Twitterでフォローさせて頂いてるお医者さんがこのブログを紹介されていたので、今回は自然なお産とか子育てについて。まあ、ざっと読んでみてよ。

「自然出産」を礼賛するメディアの背景:宋美玄ブログ

わたしはですね。自然なお産・自然な子育てってカテゴリーに入っている事柄が、実はあまり好きではありません。なんというか、妙な気分になるんですよ。私自身、『分娩台よさようなら』とか『命を産む』とか『幸せなお産が日本を変える』とか『ニューアクティブバース』とか散々読んだクチで、「助産院で産みたい」「母乳育児が!」「布おむつじゃないと!」「自宅出産もいいな……」などなど。いわゆるナチュラル志向の妊婦だったのですよ、最初ね。

でも、最初にかかった産婦人科医師のすごい剣幕に「これは?!」と思って勉強しなおしたんだよね。ちなみに、その先生がどこの先生かというと、ここ。

目黒東口レディースクリニック

めちゃくちゃ混んでます。ものすごい待たされます。でも、凄くいい先生。分娩は取り扱ってないので、出産に関しては別の大きな病院を紹介してもらったんだけどね。

先生が「産み場所は考えていますか?」と聞かれたので、「助産院とかはどうなんでしょう。」と聞いたときの先生の話しぶりったら!

「助産院で産むなら紹介状は一切書かないよ。お母さんにとって心地よいお産が赤ちゃんにとって安全なものではないんだからね! お母さんは出産ではめったに死なないけど、赤ちゃんは死にますよ」と、ものすごく丁寧にかつきっぱりとお話ししてくださいました。

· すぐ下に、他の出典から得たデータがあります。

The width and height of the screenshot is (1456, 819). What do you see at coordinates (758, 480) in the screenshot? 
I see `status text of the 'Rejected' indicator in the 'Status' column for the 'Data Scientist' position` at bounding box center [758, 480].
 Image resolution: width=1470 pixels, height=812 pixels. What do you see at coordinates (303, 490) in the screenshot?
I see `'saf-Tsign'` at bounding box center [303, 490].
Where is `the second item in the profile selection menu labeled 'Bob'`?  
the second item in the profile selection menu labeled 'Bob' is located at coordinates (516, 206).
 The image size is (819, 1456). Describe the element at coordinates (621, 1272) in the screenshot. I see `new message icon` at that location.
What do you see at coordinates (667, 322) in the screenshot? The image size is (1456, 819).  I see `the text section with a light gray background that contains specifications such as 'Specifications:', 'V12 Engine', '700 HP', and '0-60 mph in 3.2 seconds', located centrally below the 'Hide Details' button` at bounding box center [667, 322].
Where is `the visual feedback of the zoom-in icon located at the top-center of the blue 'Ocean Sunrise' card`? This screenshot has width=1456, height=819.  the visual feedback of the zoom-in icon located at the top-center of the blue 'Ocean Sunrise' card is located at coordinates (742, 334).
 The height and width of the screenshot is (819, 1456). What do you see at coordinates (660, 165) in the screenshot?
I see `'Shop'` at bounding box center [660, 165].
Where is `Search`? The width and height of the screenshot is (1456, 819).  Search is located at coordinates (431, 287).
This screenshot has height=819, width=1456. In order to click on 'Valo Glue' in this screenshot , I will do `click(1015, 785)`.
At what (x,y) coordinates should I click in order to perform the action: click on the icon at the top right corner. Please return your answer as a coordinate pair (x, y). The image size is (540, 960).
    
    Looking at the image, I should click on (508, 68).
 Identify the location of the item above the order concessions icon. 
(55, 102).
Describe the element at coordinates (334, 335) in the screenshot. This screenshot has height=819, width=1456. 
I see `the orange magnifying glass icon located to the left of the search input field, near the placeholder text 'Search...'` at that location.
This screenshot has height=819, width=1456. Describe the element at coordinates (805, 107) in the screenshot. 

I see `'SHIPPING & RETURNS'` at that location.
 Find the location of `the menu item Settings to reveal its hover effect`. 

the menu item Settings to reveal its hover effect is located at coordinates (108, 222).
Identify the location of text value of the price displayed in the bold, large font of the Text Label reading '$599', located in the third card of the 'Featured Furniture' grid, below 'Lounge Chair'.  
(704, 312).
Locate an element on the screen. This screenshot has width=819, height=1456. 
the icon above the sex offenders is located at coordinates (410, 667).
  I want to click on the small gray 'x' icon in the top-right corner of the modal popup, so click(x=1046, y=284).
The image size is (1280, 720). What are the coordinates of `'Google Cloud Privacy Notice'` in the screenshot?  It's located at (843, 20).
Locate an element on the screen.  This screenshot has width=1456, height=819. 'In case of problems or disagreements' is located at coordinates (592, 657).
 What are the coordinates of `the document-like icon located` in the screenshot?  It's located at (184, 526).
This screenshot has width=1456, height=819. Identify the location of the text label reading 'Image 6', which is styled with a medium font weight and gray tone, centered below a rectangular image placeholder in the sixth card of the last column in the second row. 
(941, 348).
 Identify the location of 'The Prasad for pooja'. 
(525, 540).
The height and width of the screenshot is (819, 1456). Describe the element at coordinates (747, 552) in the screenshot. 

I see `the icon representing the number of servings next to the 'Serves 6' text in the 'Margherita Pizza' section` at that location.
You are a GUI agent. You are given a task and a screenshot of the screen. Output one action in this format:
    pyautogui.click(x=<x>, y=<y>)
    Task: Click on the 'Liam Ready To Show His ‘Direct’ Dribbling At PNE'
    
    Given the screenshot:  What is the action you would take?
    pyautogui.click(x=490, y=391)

この先生、産婦人科医としては相当変わっていると思われ、ダウン症児の年齢別発生率の表を見せながらクアトロテストについての詳細な説明をしてくださって、「これを受けるなら、異常があった場合は中絶手術を受ける前提で受けてもらいます」とおっしゃったり、

羊水検査の事故発生率が1/300程度で、35歳の妊娠のダウン症児発生率である1/297の方が事故発声率を上回るために羊水検査適応になること、ダウン症児が現在日本では受け皿が十分とは言えず、さらに医学の発達により長命になったため、親が亡くなってもひとりで生きていかなければならなくなること、しかしダウン症の子供たちの天真爛漫さのすばらしさ、などなど。あらゆる妊娠についてのリスクを包み隠さずお話くださいました。

あ、そうそう、私はすごく勉強になったけど、普通の妊婦さんだったら涙目になるかもしれない先生ですから、「若林先生がいい先生だっていうから!」って受診する際はお気をつけください(苦笑)。

甘いところ一切なしの先生ですから。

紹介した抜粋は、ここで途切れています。